If approved, and within the next five (5) days confirmed by the judge, the reorganization plan or agreement has to be executed, under the supervision of a designated supervisor, and the judge. At any time, however, with a simple majority vote and if the cause of the reorganization was imminent insolvency or foreseeable lack of liquidity, the creditors may terminate the reorganization process. If the cause of the reorganization was a default on a payment obligation documented as executive title then the creditors can request the judge to commence a liquidation process. If the reorganization plan is not approved, the same applies in terms of the creditors’ options. Moreover, if the reorganization process derived from a liquidation process, then the process can be reverted to liquidation. If the debtor, opposes the reorganization plan, and it has defaulted on a payment obligation documented on executive title, liquidation shall proceed. In any of these scenarios, the financial protection shall terminate. Nonetheless, if the approved reorganization plan is duly executed, as so reported to the judge by the reorganization’s supervisor, then the judge can declare the reorganization process as completed and finalized.

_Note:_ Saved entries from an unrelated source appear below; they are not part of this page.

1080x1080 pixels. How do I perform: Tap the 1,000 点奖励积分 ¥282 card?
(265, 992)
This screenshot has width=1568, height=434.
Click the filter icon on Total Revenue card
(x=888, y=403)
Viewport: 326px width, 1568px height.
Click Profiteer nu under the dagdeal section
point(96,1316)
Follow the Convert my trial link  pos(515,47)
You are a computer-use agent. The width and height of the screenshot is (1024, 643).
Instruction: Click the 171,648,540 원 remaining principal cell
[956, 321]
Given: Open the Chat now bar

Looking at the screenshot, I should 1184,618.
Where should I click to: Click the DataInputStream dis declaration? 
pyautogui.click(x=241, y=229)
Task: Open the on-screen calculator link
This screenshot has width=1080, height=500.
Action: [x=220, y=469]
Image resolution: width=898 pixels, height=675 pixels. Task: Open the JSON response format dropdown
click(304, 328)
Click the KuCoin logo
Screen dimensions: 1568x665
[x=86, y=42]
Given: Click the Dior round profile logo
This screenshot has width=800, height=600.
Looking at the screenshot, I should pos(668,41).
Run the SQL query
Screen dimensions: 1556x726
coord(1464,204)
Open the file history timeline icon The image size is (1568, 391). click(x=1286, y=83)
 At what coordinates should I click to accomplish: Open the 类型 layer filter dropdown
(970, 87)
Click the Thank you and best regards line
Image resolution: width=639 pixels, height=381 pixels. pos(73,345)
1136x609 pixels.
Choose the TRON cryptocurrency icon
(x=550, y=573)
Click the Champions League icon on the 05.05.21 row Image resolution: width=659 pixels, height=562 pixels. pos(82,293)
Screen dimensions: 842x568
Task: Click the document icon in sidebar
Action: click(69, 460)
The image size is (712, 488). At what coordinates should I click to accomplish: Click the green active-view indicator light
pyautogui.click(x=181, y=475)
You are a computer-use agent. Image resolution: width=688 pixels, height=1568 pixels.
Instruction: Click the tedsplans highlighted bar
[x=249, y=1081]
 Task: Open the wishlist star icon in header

- Implementation benefits and challenges:
We consider that the introduction of reorganization processes into our legislation is positive, and perhaps, even, overdue. For 100 year, Panama has been limited to liquidation processes that have not resulted in a process by which creditors recuperate their money, or a significant part of it, in due time. Current liquidation processes in Panama are generally too lengthy and costly. Also positive, is that the Law intends to create specialized courts and judges for insolvency process, as the limited resources of current courts is in part the reason why the current bankruptcy process is one that takes so much time and is, it could be said, inefficient. The distinction between related creditors to the debtor, and those that are not related to the debtor, is another positive feature of the new law, as under the current system, said related creditors benefit from the process as if they had no relation to the insolvent debtor. We can also hope that the short negotiation periods given to the creditors and debtors to reach agreement on a reorganization plan, does result in accelerating the process’s results.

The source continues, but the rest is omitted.